**THE PROBLEM**
Reproduce the data below in full. Nothing should differ from the original.

**Stored data**
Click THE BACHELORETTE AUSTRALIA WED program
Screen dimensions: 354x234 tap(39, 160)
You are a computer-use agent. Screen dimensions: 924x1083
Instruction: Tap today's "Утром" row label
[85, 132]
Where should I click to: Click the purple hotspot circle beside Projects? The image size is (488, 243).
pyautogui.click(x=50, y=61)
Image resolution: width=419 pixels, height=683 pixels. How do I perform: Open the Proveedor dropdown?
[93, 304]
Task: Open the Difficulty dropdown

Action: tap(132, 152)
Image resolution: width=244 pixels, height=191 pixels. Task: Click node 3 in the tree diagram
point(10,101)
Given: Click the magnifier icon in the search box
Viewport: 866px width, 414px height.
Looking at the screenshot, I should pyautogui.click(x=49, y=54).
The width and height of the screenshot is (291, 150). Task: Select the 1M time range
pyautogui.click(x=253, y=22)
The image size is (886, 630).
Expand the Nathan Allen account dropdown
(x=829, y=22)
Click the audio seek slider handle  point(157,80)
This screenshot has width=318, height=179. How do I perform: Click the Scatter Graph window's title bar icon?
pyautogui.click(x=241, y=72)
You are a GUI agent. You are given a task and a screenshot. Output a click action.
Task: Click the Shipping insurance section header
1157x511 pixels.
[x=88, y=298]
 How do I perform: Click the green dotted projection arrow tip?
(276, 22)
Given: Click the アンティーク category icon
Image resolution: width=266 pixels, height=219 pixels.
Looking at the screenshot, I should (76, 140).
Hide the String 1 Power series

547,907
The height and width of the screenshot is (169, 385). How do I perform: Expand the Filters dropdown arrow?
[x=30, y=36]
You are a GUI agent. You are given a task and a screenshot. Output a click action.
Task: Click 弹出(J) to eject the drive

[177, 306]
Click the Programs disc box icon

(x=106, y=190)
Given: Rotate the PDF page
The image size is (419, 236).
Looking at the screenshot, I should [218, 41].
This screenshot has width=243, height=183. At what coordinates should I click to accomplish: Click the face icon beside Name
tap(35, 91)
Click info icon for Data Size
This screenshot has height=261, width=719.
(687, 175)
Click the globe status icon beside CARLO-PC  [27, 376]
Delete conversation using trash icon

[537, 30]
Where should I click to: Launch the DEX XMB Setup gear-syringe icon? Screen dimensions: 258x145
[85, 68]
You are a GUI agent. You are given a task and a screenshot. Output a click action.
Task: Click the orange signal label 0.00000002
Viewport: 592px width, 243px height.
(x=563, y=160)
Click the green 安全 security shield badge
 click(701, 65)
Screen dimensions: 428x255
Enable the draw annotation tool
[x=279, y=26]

**COMPLETED EXERCISE**
Click THE BACHELORETTE AUSTRALIA WED program
Screen dimensions: 354x234 tap(39, 160)
You are a computer-use agent. Screen dimensions: 924x1083
Instruction: Tap today's "Утром" row label
[85, 132]
Where should I click to: Click the purple hotspot circle beside Projects? The image size is (488, 243).
pyautogui.click(x=50, y=61)
Image resolution: width=419 pixels, height=683 pixels. How do I perform: Open the Proveedor dropdown?
[93, 304]
Task: Open the Difficulty dropdown

Action: tap(132, 152)
Image resolution: width=244 pixels, height=191 pixels. Task: Click node 3 in the tree diagram
point(10,101)
Given: Click the magnifier icon in the search box
Viewport: 866px width, 414px height.
Looking at the screenshot, I should pyautogui.click(x=49, y=54).
The width and height of the screenshot is (291, 150). Task: Select the 1M time range
pyautogui.click(x=253, y=22)
The image size is (886, 630).
Expand the Nathan Allen account dropdown
(x=829, y=22)
Click the audio seek slider handle  point(157,80)
This screenshot has width=318, height=179. How do I perform: Click the Scatter Graph window's title bar icon?
pyautogui.click(x=241, y=72)
You are a GUI agent. You are given a task and a screenshot. Output a click action.
Task: Click the Shipping insurance section header
1157x511 pixels.
[x=88, y=298]
 How do I perform: Click the green dotted projection arrow tip?
(276, 22)
Given: Click the アンティーク category icon
Image resolution: width=266 pixels, height=219 pixels.
Looking at the screenshot, I should (76, 140).
Hide the String 1 Power series

547,907
The height and width of the screenshot is (169, 385). How do I perform: Expand the Filters dropdown arrow?
[x=30, y=36]
You are a GUI agent. You are given a task and a screenshot. Output a click action.
Task: Click 弹出(J) to eject the drive

[177, 306]
Click the Programs disc box icon

(x=106, y=190)
Given: Rotate the PDF page
The image size is (419, 236).
Looking at the screenshot, I should [218, 41].
This screenshot has width=243, height=183. At what coordinates should I click to accomplish: Click the face icon beside Name
tap(35, 91)
Click info icon for Data Size
This screenshot has height=261, width=719.
(687, 175)
Click the globe status icon beside CARLO-PC  [27, 376]
Delete conversation using trash icon

[537, 30]
Where should I click to: Launch the DEX XMB Setup gear-syringe icon? Screen dimensions: 258x145
[85, 68]
You are a GUI agent. You are given a task and a screenshot. Output a click action.
Task: Click the orange signal label 0.00000002
Viewport: 592px width, 243px height.
(x=563, y=160)
Click the green 安全 security shield badge
 click(701, 65)
Screen dimensions: 428x255
Enable the draw annotation tool
[x=279, y=26]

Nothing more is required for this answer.